The SUNY New Paltz community and special guests gathered on March 15, 2018, for an open house and ribbon-cutting celebrating the $1.5 million expansion and full renovation of the Speech-Language and Hearing Center. The enhanced facility will support enrollment growth in communication disorders programs and enable students, faculty and staff to better serve their clients.
“The Speech-Language and Hearing Center is specially designed for the teaching and learning needs of students and faculty, and as a high-quality facility that meets the needs of our clients,” said President Donald P. Christian. “The combination of a strong liberal arts foundation with clinical, experiential opportunities here has served, and will continue to serve, our graduates well for their future professional and personal success.”
The Center is a uniquely valuable community resource, meeting regional needs by providing diagnostic and therapeutic services for children and adults who demonstrate speech, language, or hearing difficulties.
“In the past year alone, we had more than 2,300 client visits,” said Center Director Jana Losey. “We are fulfilling our vision of offering comprehensive academic and clinical training along with affordable regional care. These renovations have increased and improved our visibility, our accessibility and our professional environment.”
This renovation, which coincides with the Center’s 50th anniversary, includes a new, state-of-the-art sound booth, larger therapy areas, modernized facilities, a larger waiting room, and a new entrance that provides better accessibility for clients with disabilities.
The Speech-Language and Hearing Center supports undergraduate and graduate programs in communication disorders, which are among the highest-enrolled programs at SUNY New Paltz.
Housed in the College of Liberal Arts & Sciences, these programs “have placed thousands of students in hundreds of affiliated hospitals, clinics and schools treating thousands more clients throughout the mid-Hudson region, tristate area and beyond,” said Stella Turk, current registrar and former chair of the Department of Communication Disorders.
“The marriage of Communication Disorders and liberal arts speaks to the College’s and the Department’s commitment to the values of liberal education,” said Dean of Liberal Arts & Sciences Laura Barrett. “The liberal arts emphasis on interpersonal skills and cross-cultural understanding is at the heart of clinical practice.

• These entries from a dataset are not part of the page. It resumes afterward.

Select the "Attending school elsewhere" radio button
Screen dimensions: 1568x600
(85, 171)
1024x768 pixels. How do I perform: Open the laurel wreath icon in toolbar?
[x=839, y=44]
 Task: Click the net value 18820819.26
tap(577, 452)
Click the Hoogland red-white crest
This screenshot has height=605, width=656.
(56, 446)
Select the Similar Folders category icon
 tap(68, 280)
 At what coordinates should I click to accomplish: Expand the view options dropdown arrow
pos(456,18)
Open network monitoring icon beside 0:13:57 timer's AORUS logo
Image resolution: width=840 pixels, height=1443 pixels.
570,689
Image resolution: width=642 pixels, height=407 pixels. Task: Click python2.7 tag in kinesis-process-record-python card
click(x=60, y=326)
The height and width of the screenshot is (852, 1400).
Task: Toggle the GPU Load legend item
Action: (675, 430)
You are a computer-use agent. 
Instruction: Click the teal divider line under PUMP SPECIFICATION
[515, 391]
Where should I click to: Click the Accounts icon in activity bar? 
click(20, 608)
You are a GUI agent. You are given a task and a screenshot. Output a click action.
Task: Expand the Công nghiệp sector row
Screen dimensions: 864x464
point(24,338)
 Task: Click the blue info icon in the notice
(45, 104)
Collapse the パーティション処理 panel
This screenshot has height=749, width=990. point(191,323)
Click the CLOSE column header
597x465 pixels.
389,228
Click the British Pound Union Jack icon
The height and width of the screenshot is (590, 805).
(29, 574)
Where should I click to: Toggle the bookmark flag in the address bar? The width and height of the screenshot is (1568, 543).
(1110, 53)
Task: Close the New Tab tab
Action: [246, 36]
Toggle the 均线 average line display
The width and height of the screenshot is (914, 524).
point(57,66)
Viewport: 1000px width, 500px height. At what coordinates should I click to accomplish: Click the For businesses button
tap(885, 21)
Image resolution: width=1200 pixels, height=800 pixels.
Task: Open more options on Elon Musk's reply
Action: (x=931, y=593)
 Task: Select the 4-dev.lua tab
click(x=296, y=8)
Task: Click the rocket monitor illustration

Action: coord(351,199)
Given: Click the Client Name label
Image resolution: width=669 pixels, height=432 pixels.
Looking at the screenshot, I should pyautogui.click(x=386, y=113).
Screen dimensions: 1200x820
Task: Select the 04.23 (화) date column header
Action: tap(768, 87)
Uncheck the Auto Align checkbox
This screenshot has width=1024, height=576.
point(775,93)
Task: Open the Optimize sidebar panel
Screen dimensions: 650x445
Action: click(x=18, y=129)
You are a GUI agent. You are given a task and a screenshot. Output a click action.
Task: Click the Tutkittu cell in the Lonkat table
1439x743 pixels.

Analytical thinking, the synthesis of ideas, and creativity of thought are essential for the evidence-based research that moves the discipline forward.”
New Paltz students at all levels of study in communication disorders begin their clinical practice at the Speech-Language and Hearing Center, first by observing faculty and professional care providers, and later by working hands-on with clients.
“The Speech-Language and Hearing Center has provided me with my first opportunity to transition from a student into a professional,” said Jessica Griffin ’16 (Communication Disorders) ‘18g (Speech-Language Pathology), Nanuet, N.Y. “I’ve learned and applied foundational clinical skills that I will continue to expand upon after I graduate this spring and begin my career as a speech-language pathologist.”